Playing with Christel Tomori back at Navy-Marine Golf Course had never been like this.
Alternating between wide-eyed disbelief and steely focus, the Castle High graduate strode into his slice of history yesterday at the Colonial Country Club in Fort Worth, Texas, playing with and matching the first-round 1-over-par 71 score of Annika Sorenstam, the first woman to play a PGA Tour event in 58 years.
"It was a circus, but it was a great day and it was great to watch Annika go about her game," the 33-year-old Wilson would say of the momentous morning spent in the spotlight with Sorenstam and Aaron Barber.
Not since Babe Didrikson Zaharias in 1945 had a woman taken up the challenge of playing among the best golfers in the world, and media and spectators were packed five-deep behind the bulging ropes to take in the event.
"There were just a lot of people; people all over the place," Wilson, a PGA Tour rookie, told The Advertiser. "They handed out 530 media badges."
And there was no doubt who they had come to see. Not when Patrick Sheehan, who became the first-round leader with a 5-under 65, later told reporters, "we saw 10 people the whole day."
Tuesday, at the pre-tournament press conference, someone had asked Wilson about the last time he had played 18 holes with a woman in the group. It was, he recalled, some months back when he played in Hawai'i with Tomori, a Hilo native who plays on the Futures Tour.
But as Wilson was reminded time and again over the 7,080-yard haul, there would be no precedent for this day.
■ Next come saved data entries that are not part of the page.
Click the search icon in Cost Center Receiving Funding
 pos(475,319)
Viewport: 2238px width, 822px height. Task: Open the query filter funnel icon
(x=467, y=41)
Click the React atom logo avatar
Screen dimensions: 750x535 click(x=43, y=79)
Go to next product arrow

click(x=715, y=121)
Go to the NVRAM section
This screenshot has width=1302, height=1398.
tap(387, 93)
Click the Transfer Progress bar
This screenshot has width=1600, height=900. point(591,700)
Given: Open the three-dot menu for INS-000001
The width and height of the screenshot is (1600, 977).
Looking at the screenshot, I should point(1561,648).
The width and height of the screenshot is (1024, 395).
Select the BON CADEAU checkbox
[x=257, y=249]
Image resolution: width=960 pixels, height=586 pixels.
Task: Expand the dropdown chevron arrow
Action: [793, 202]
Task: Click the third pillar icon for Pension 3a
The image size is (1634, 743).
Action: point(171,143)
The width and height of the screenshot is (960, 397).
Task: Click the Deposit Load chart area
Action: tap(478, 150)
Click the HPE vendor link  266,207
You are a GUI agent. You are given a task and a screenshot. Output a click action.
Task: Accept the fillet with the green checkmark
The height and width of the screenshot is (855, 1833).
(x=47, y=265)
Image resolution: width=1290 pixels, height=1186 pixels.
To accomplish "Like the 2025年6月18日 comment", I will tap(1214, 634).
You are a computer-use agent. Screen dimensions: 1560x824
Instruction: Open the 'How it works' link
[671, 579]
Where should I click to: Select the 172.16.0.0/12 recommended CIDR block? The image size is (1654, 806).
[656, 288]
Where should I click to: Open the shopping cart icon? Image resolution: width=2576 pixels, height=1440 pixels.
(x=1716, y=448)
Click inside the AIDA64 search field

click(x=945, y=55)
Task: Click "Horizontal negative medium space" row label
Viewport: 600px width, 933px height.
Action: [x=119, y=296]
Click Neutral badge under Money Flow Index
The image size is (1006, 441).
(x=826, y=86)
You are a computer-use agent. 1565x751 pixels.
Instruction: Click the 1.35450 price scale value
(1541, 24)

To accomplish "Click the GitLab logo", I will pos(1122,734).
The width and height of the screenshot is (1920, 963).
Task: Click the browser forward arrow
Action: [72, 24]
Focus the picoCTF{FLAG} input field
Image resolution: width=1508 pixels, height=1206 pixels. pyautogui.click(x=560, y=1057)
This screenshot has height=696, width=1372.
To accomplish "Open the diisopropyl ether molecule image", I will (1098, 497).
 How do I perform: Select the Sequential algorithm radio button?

Eleven years as a professional in a career that has taken him from Myanmar to Montreal on six different pro tours provided no point of reference for what happened yesterday.
Not on a day that began with an appearance on the Today Show and ended with CNN and The Golf Channel.
When they left the practice tee, Barber reminded the threesome, "Remember, we're doing this together."
So, this disparate group, three figures who had not met before they were thrown into the crucible of the spotlight by the luck of the draw, sought to encourage and reassure one another. "We talked a little bit," Wilson said.
When Sorenstam birdied No. 13, Wilson slapped her palm. When she saved par on another hole, they tapped knuckles. Afterward, as Annika's Army began to disperse, Sorenstam hugged her partners.
"I didn't play that great," Wilson said. "But I'm happy to get through it."
For this day, that was more than half the battle.